Machismo: TEFL Logue Friend Or Foe?
What is machismo? If you are female, will you experience it abroad? Where? Where not?
All good questions that I can’t answer in full…but I’m curious to hear the experience and opinions of others.
After more than three years abroad and just a few frustrating situations…I have come to look at the concept of machismo as this: it is rarely overtly sexist or outright dismissive; often it just incorporates charming or at least not-so-offensive male behavior toward females – “helping” or doing what they “know is best.” Not to worry, this can be challenge enough to deal with!

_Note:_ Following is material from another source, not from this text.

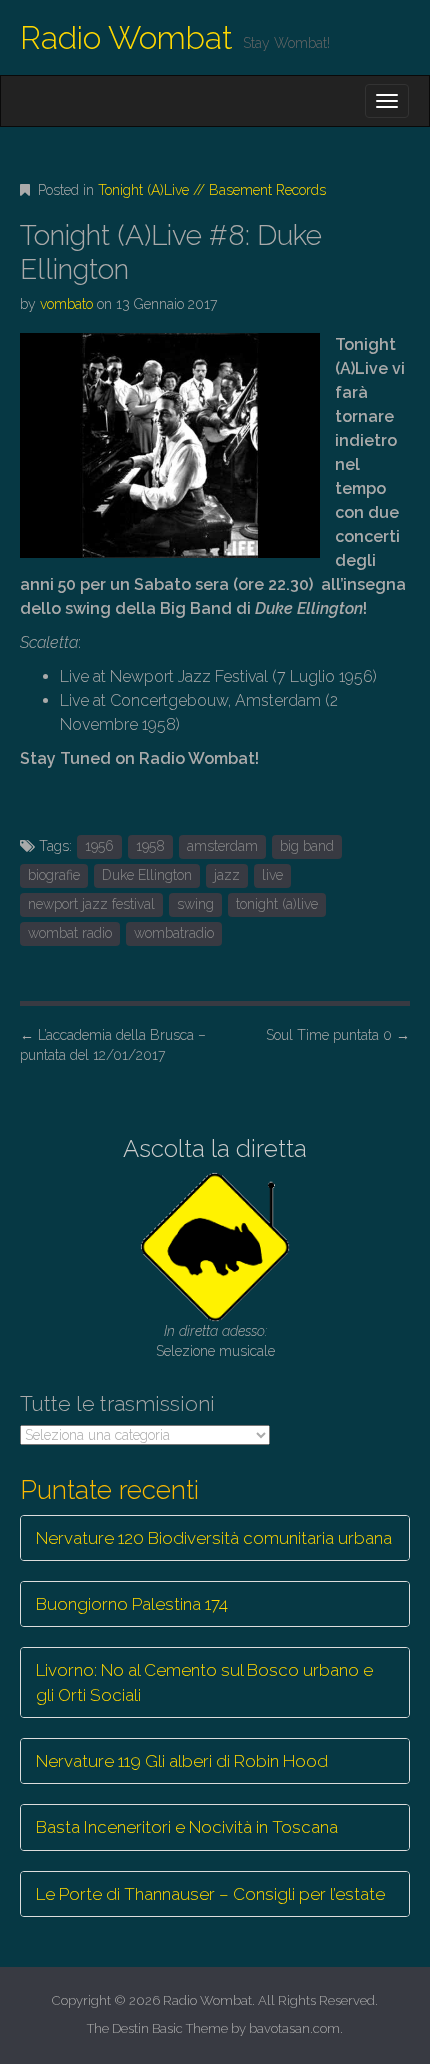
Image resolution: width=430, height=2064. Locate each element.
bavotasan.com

I definitely experienced this traveling alone in Turkey. A teenage guy at the bus company literally picked up my bag and said “Come.” Perfect, I thought, I love this! Someone to show me where to go AND carry my bag. When I’m not lost or tired of carrying a heavy backpack though, this kind of behavior quickly loses its charm.
I have mentioned or perhaps demonstrated before that I might just be a bit stubborn. But when someone else has a good point…or is right and I’m wrong (yes, I know what you’re thinking, this is rare)…I can admit it. Or at least I don’t continue arguing just for the sake of not giving in…if I continue arguing it’s merely because I really, truly disagree.
I’ve had a couple of rather frustrating experiences, quite possibly exacerbated by my own stubborn and independent nature, where I really seem to butt heads with people who cannot acknowledge that someone else (well, me) actually has a point, especially when it would seem to simplify and improve things for everyone involved. I know, I know, part of it is me. And this is not always a cultural thing or even a male thing – but it is still, I think, a perfect example of machismo in action.
Example one: Imagine some bureaucracy drama. I ask if we can call the office, instead of (me) repeatedly going there in person. I’d do it in English but don’t want to say the wrong thing and make a mess. No. We (I) have to go in person. So we (I) go in person several times. Later, what do we do? We call to find out what we need. Could we have done that when I suggested it, a month ago? Not so much.
Example two: someone takes my computer to ensure it will be able to use a service I have essentially paid for…and while he has it, decides to do some other stuff. Granted, he knows what he’s doing and it’s probably good for the computer. However for a relative stranger to start changing things on my computer without letting me know or, well, asking in advance…another example of machismo.
I like to think I can keep things in perspective. I realize I may come across as irritated here; in a sense, I am. In the non-TEFL Logue portion of reality, though, I make an effort to pick my battles. I’m not out to conquer machismo…besides, if I did that, who would give me directions, carry my backpack and fix things for me?